Os blocos de Porto Alegre também investem em discurso contra a violência. Zeca Brito, carnavalesco do Maria do Bairro, lembra que o bloco tirou do repertório as cantigas consideradas machistas ou com qualquer tipo de preconceito. No final de janeiro, o Bloco da Laje interrompeu a apresentação por alguns minutos para condenar um fato relatado à organização: duas mulheres teriam sido agredidas por um homem. O bloco também usou as redes sociais para expor a situação, pedindo para que, se mais alguém tivesse passado pela situação, informasse, para que ocorresse "um encaminhamento sério e coletivo a questão". A Polícia Civil relata que a agressão foi cometida por um homem porque uma das duas jovens estava urinando junto a uma árvore na Praça do IAPI. O caso foi registrado em boletim de ocorrência, mas o homem não foi identificado.
Porto Alegre também tem um bloco composto exclusivamente por mulheres, com uma pauta que vai além do Carnaval. O Não Mexe Comigo que Eu Não Ando Só é integrado por mais de 100 mulheres e terá saída no dia 21 de abril. A jornalista Bebê Baumgarten ressalta que um dos objetivos é condenar o machismo e todo tipo de violência contra a mulher, e o bloco tem no repertório músicas como Maria da Vila Matilde, conhecida na voz de Elza Soares, um hino contra a violência doméstica.
Veja algumas campanhas contra o assédio deste Carnaval
"Respeita as mina. É simples."
É o conceito da campanha #CarnavalElesPorElas, realizada pela ONU Mulheres, com o suporte do Comitê Nacional Impulsor ElesPorElas HeForShe. Com o objetivo de provar que assédio não é paquera e que a diferença entre as duas abordagens é o respeito, divulga frases como: "Se a mulher veste roupas curtas, significa que ela está querendo vestir roupas curtas" e "Quando a mulher falar que quer curtir a festa com as amigas, significa que ela quer curtir a festa com as amigas".
"Não é não"
A frase virou até tatuagem temporária.
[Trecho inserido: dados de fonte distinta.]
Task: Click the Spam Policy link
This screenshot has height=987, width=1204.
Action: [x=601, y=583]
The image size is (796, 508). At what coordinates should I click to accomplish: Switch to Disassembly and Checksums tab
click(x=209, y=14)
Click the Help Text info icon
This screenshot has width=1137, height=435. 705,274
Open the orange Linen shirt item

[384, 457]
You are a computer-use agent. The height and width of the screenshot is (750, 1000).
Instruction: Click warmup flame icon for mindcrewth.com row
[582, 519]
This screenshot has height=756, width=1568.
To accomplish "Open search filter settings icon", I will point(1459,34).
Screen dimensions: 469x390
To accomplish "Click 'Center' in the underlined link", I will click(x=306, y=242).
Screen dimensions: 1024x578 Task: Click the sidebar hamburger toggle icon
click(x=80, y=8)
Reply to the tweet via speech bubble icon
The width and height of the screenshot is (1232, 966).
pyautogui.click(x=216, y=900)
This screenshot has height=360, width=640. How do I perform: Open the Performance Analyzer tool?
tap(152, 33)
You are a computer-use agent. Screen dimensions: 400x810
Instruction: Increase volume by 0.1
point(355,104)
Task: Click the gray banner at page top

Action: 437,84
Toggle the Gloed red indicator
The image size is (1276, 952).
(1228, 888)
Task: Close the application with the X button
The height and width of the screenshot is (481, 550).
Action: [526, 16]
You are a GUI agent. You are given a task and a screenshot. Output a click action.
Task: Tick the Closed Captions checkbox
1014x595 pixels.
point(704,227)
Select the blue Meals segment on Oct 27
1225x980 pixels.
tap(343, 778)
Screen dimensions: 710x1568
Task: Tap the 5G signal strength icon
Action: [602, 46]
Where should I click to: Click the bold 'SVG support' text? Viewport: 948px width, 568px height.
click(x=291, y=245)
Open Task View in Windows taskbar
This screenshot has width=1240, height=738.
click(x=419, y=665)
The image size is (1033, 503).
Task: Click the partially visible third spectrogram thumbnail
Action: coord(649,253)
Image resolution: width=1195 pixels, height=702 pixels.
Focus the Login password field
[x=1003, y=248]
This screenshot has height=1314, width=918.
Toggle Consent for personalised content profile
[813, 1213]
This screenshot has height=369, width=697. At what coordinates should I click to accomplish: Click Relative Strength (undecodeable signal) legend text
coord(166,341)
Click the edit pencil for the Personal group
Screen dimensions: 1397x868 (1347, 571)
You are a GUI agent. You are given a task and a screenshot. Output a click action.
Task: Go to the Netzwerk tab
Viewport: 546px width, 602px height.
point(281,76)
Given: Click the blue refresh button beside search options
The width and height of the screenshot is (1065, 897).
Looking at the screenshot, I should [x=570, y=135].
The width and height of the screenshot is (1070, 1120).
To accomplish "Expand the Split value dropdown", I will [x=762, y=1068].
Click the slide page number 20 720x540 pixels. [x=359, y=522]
Já foi vista em blocos de cidades como São Paulo, Rio de Janeiro e Salvador, inclusive no corpo de celebridades como Leandra Leal, Marina Person e Mariana Ximenes.
Governos se engajaram
A prefeitura de Vitória lançou campanha para alertar os foliões sobre o assédio contra a mulher durante o Carnaval, com frases como "Depois do não é tudo assédio" e "Fantasia não é convite". O Estado do Rio de Janeiro lançou a campanha "Carnaval é curtição, respeita o meu não", com parcerias com as concessionárias de ônibus e metrô.
Na propaganda de cerveja
Se em 2015 a Skol veiculou campanha que dizia "esqueci o meu 'não' em casa" e foi criticada por organizações de defesa da mulher, neste ano sua propaganda mostra que "chegar pegando" no Carnaval não é a melhor opção, reforçando a diferença entre xaveco e assédio.
Versão de Anitta
O canal É Cena divulgou vídeo com uma versão de Vai Malandra, hit da Anitta. Na produção, mulheres cantam: "Se eu falar que eu não quero escute o não... Não vou mais aceitar, vou denunciar" e "Vai malandro, o assédio começa depois do não".